> **Input for this task**:
··········
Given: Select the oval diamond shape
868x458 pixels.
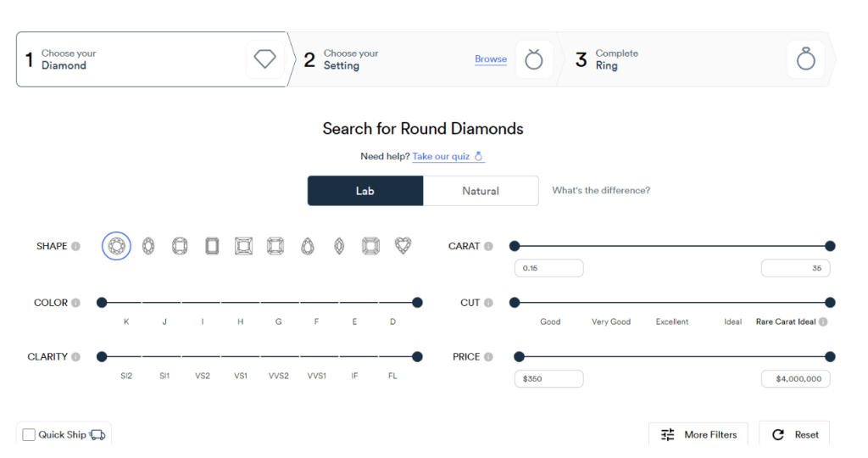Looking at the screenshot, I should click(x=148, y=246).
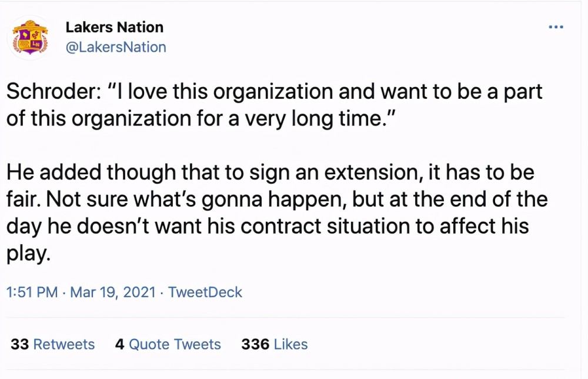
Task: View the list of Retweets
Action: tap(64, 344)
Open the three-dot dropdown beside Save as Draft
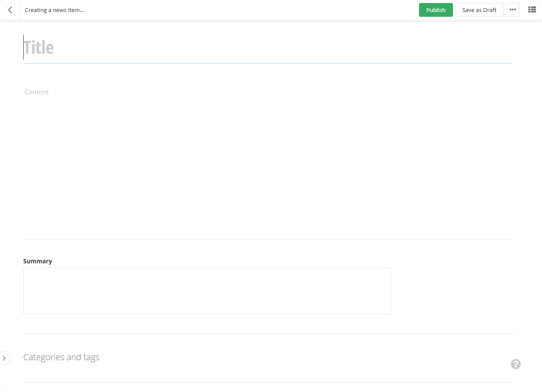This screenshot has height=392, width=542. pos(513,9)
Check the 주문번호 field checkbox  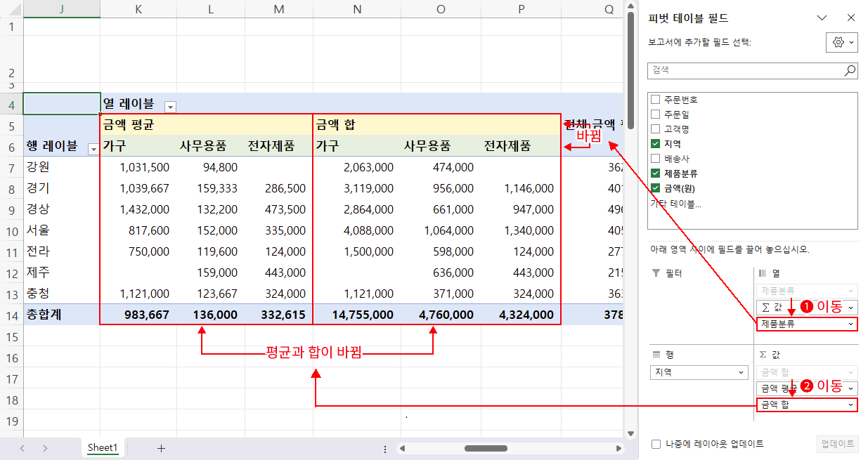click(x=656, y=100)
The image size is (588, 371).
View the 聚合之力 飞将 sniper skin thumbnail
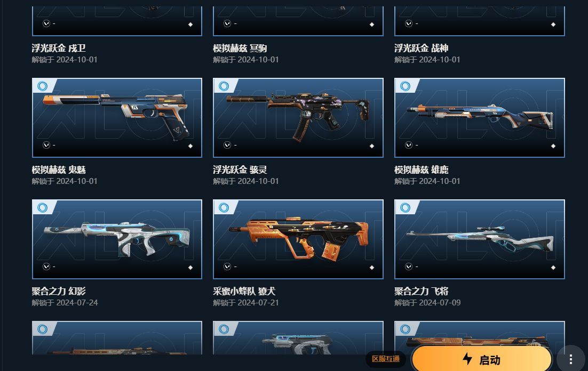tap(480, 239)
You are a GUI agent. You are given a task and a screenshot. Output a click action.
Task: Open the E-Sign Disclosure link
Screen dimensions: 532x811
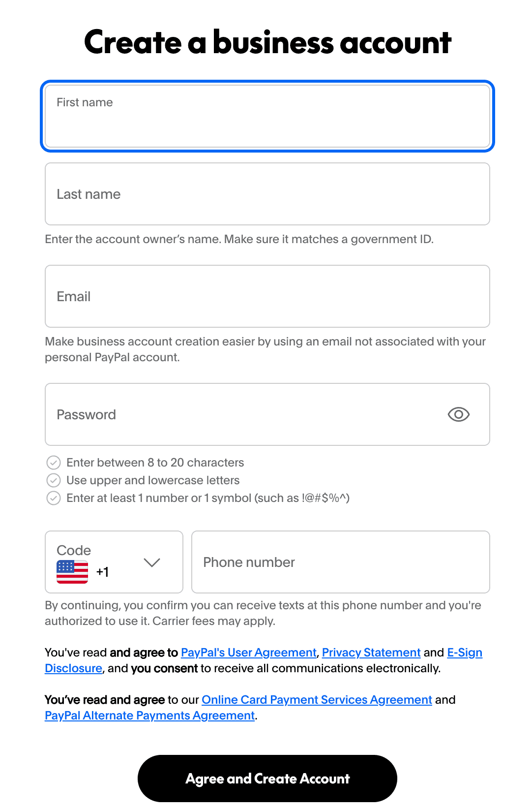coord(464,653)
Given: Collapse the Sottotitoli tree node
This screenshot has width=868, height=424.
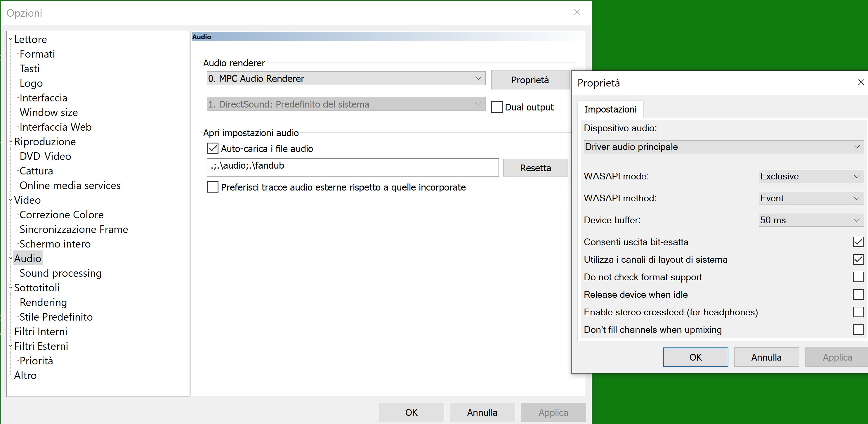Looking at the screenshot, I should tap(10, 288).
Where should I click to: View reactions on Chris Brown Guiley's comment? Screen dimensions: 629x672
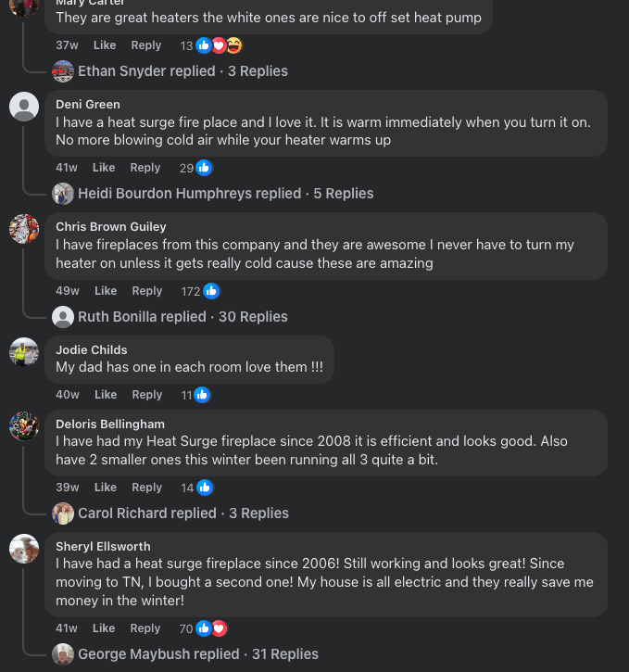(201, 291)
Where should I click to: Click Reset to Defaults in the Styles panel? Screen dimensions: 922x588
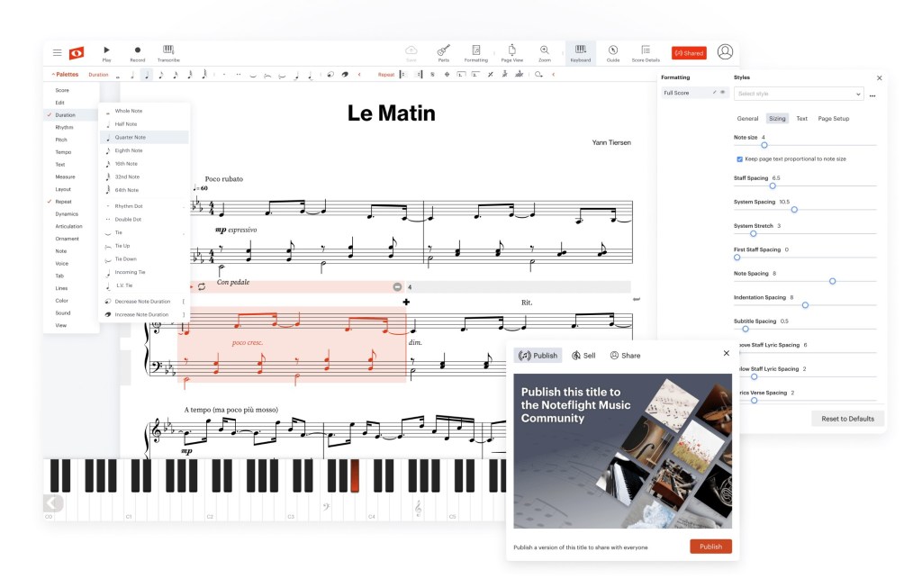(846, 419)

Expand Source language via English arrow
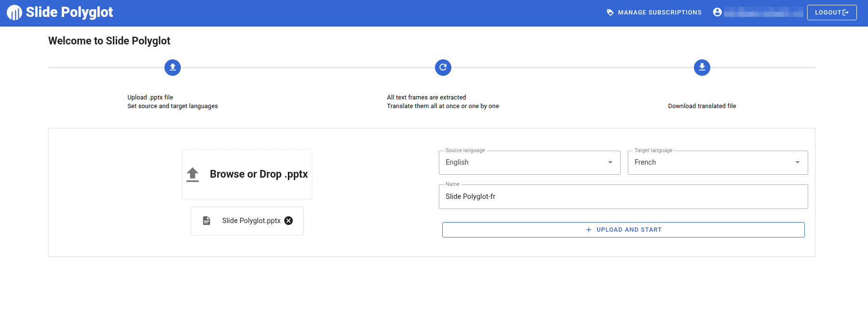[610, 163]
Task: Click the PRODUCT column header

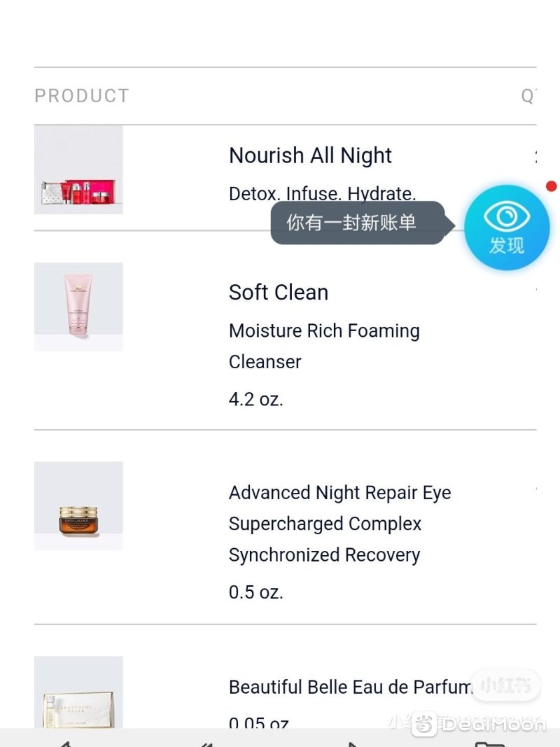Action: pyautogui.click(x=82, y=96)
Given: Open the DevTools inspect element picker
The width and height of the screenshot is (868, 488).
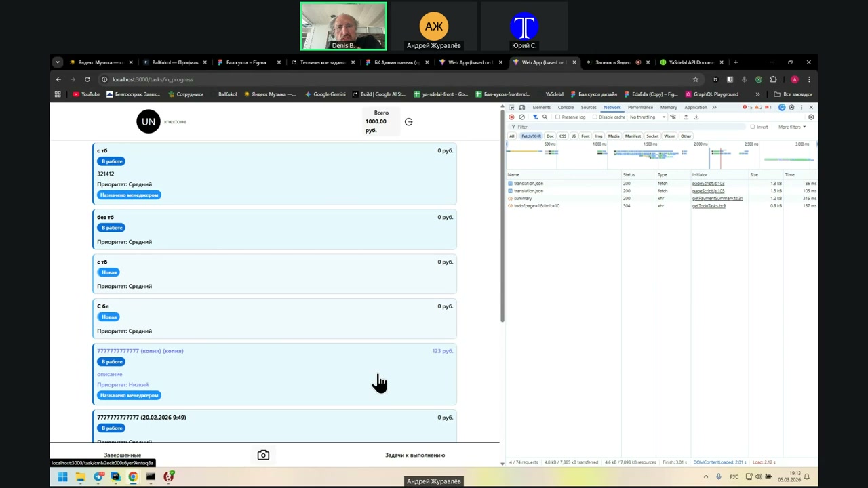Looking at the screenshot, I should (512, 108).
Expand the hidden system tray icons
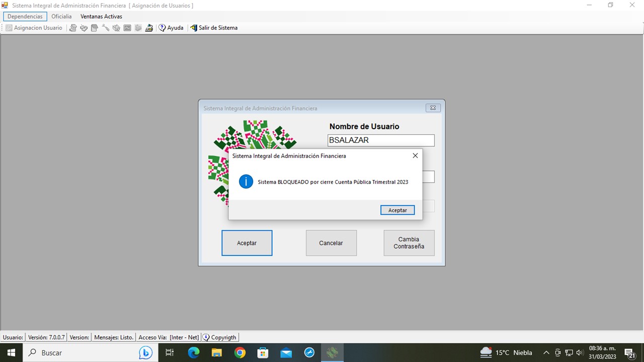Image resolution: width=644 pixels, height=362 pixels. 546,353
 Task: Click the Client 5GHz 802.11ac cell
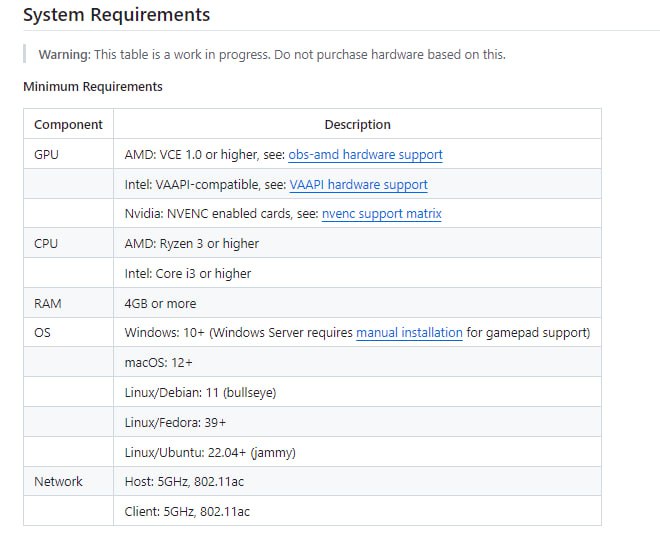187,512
··········
> **Exercise instructions**: From the line that holds "Expand Source language via English arrow" to the last line of the records, please copy each line exactly and nothing else. Pictures stay out.

> **The completed task**:
Expand Source language via English arrow
[610, 163]
Task: Click the PRODUCT column header

Action: pyautogui.click(x=82, y=96)
Given: Open the DevTools inspect element picker
The width and height of the screenshot is (868, 488).
Looking at the screenshot, I should (512, 108).
Expand the hidden system tray icons
Image resolution: width=644 pixels, height=362 pixels. 546,353
 Task: Click the Client 5GHz 802.11ac cell
187,512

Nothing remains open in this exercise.